Do this:
Replace "screenshot" with "screen capture" in the part of the records that opens with the line containing "Open the View menu in Task Manager" and closes with the line containing "tap(412, 68)", and give only those lines, otherwise unchanged and without the pictures.

Materials provided:

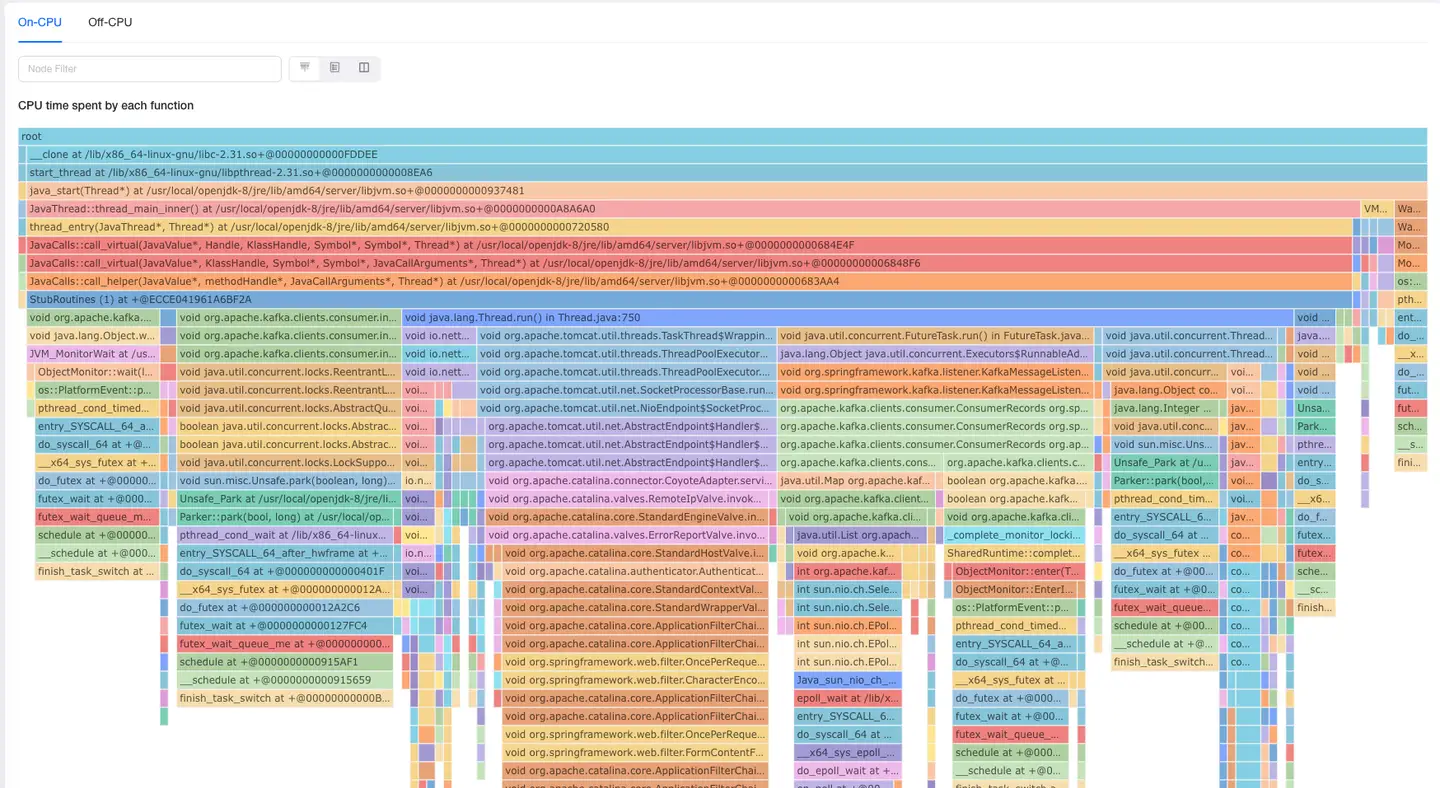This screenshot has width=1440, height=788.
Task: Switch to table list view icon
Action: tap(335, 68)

---

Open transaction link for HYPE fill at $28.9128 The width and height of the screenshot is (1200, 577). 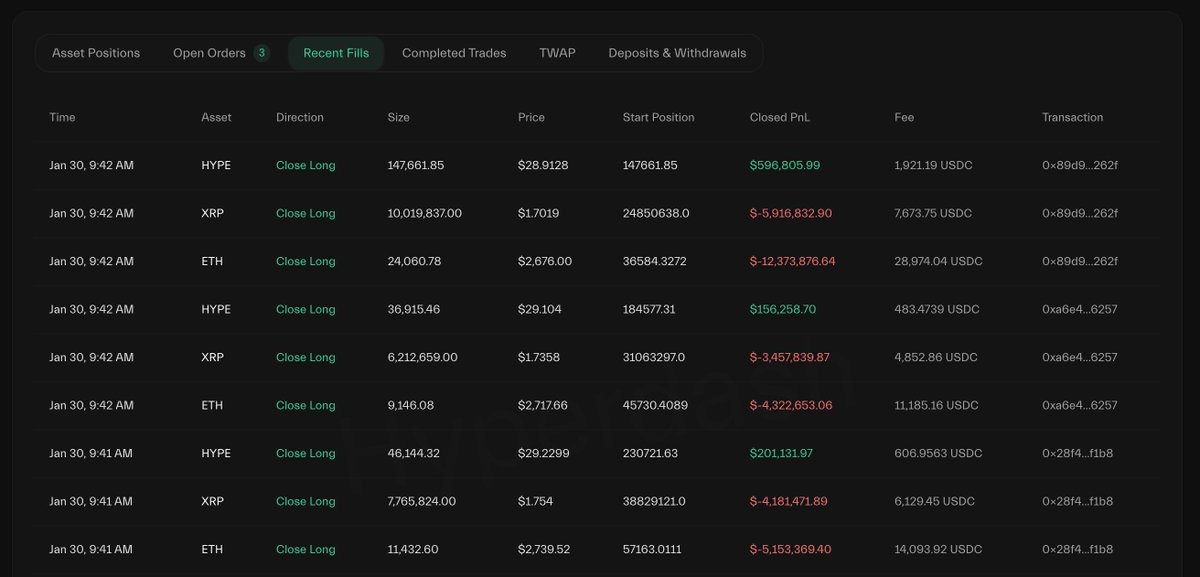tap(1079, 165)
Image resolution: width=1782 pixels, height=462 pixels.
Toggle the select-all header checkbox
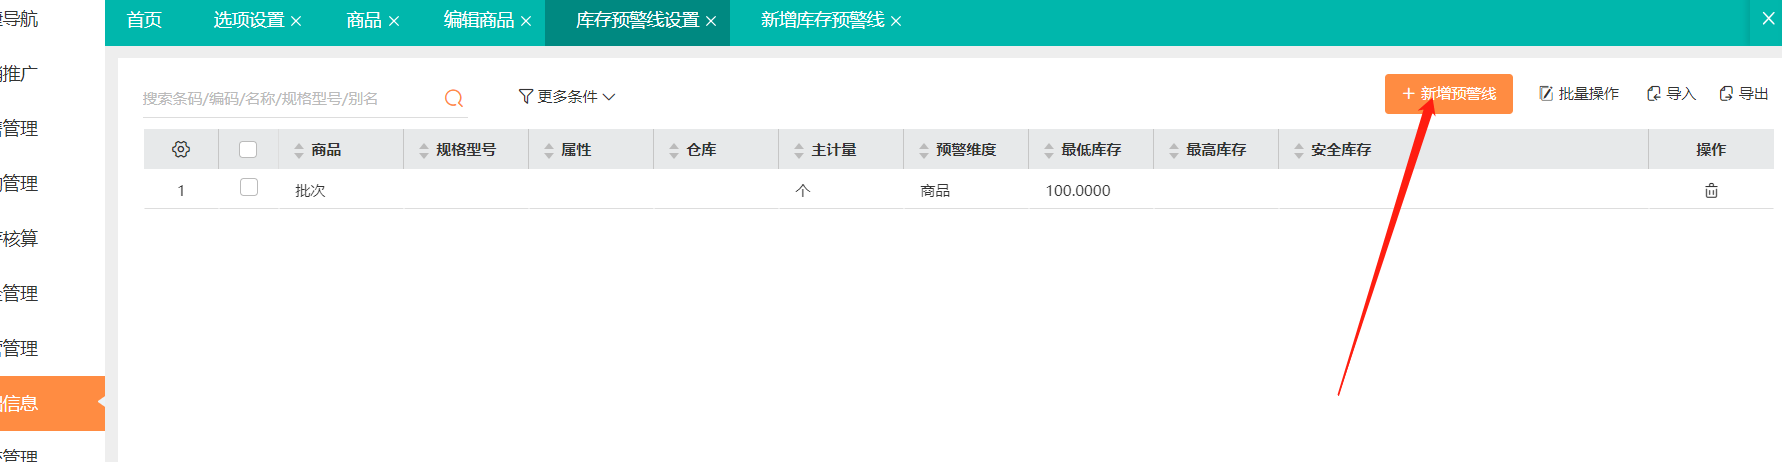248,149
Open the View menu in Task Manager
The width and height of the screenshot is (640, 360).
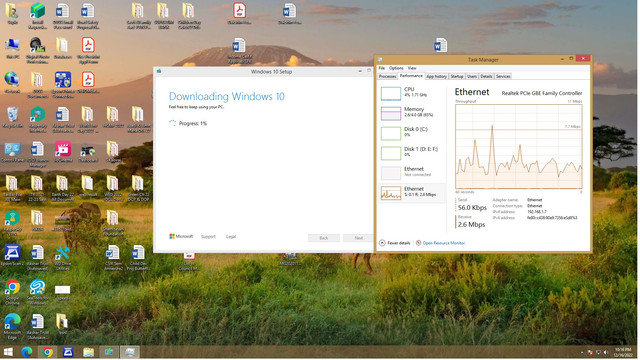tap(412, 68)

Result of the task:
Open the View menu in Task Manager
The width and height of the screen capture is (640, 360).
tap(412, 68)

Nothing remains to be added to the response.